• **Tasks for this exercise**
1. Reproduce the passage from the venture capital post, from "More money to" up to and including "the entrepreneurs think?".
2. Answer these from the venture capital post:
(a) How much is the government investing in Irish venture capital firms?
(b) Which three companies are named as Ireland's main venture capital companies?
(c) How many funds has Enterprise Ireland's seed and venture capital programme committed money to since 2000?

Money Money Money – Govt thows money at VC funds

More money to foster home-grown companies. From the looks of it though it seems you have to be looking for a million before they want to know you. While great that they have the cash, surely there should be money for smaller investments too? What do the entrepreneurs think?

The government is investing €200 million in Irish venture capital firms to fund emerging entrepreneurs and kick-start the development of new companies.

Venture capitalists will be invited to apply for the government investment, which should help them attract backing from banks and pension funds. Ireland’s three main venture capital companies, ACT Venture Capital, Trinity Venture Capital and Delta Partners, are among those expected to raise funds.

The project is a follow-up to Enterprise Ireland’s seed and venture capital programme, which has committed €98 million to 15 funds since 2000.

9 Responses to “Money Money Money – Govt thows money at VC funds”

  1. This kind of bling funding will always be trickled out as using a money-for-jobs metric and is not helpful to start-ups that have to manage the employment prospects of their new hires in good faith.

(Records from a collection)
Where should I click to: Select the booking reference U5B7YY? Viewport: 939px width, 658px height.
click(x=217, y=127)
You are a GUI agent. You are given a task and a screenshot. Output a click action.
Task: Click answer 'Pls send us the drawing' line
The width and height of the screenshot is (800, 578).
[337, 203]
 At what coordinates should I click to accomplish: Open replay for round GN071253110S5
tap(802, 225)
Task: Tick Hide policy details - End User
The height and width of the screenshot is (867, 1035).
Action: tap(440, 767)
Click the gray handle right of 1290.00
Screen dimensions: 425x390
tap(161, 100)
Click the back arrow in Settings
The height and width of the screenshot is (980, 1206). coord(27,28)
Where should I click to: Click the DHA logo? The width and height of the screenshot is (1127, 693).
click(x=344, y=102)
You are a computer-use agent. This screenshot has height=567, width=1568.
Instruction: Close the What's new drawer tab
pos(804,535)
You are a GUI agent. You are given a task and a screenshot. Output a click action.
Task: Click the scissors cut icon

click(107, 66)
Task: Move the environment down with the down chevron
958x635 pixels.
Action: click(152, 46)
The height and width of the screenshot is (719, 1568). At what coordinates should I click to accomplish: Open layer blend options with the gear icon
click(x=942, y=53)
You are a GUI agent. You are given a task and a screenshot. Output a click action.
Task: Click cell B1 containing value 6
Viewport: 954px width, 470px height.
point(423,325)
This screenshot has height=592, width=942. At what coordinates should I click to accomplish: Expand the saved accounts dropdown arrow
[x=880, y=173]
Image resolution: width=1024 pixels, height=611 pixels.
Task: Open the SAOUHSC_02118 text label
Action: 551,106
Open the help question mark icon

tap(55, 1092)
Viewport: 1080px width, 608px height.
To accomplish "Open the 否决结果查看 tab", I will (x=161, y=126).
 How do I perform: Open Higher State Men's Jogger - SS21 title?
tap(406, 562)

• **Correct answers**
1.
More money to foster home-grown companies. From the looks of it though it seems you have to be looking for a million before they want to know you. While great that they have the cash, surely there should be money for smaller investments too? What do the entrepreneurs think?

2.
(a) €200 million
(b) ACT Venture Capital, Trinity Venture Capital and Delta Partners
(c) 15 funds